Asynchronous DNS with EventMachine

DNS resolution in a typical application is a blocking operation. This is especially problematic if your program is event driven as you can cause the run loop to stall while waiting for a response. RubyDNS provides a fully featured asynchronous DNS resolver built on top of EventMachine, and can be used to minimise the latency of name resolution in your program.


require 'rubydns'

resolver = RubyDNS::Resolver.new([[:udp, "8.8.8.8", 53], [:tcp, "8.8.8.8", 53]])

EventMachine::run do
	resolver.query('www.codeotaku.com') do |response|
		case response
		when RubyDNS::Message
			response.answer.each do |answer|
				host = answer[0].to_s
				ttl = answer[1]
				resource_class = answer[2].class.name.split('::', 4)[-1]
				address = answer[2].address.to_s
			
				puts host.ljust(20) + ttl.to_s.ljust(5) + resource_class.ljust(15) + address.to_s
			end
		when RubyDNS::ResolutionFailure
			puts "Error"
		end
		
		EventMachine::stop
	end
end

# Gives the output
# www.codeotaku.com   287  IN::A          108.162.195.101
# www.codeotaku.com   287  IN::A          108.162.196.199

In your own code you'd probably want to use the new resolver.addresses_for method which helpfully returns a list of addresses.

Why?

Event driving programming is pretty straight forward.

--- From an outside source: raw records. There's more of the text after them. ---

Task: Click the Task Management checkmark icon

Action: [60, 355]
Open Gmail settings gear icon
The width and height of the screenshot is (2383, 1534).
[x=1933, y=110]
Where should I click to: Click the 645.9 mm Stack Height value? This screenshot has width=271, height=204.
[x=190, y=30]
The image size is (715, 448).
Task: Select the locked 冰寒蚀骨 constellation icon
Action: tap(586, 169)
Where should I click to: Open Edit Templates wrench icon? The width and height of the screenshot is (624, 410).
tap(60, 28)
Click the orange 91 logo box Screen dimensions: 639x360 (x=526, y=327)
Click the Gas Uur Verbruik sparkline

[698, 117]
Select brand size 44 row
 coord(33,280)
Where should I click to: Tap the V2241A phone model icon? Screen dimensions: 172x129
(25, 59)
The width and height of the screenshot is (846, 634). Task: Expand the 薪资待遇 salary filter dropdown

You essentially have a loop that reads events and responds to them. Processing is kept to a minimum per cycle, otherwise the loop stalls and becomes unresponsive.

Software that uses a network for communication typically relies on name resolution. In particular, RubyDNS::Server is primarily interested in two things - receiving incoming requests and sending out a response - and - sending out requests and waiting for a response.

DNS resolution is one task that is typically done using operating system functions such as gethostbyname or getaddrinfo. The main problem is that these functions cause your process to sleep until a result is available.

(Have you ever noticed how sometimes in games, the entire game stalls when logging in or listing servers? This is very often due to name resolution latency affecting the main event loop)

If RubyDNS uses these functions, no other events can be processed while we are waiting for the operating system to respond. In practice, this means that RubyDNS::Server may perform poorly if many people are using it simultaneously.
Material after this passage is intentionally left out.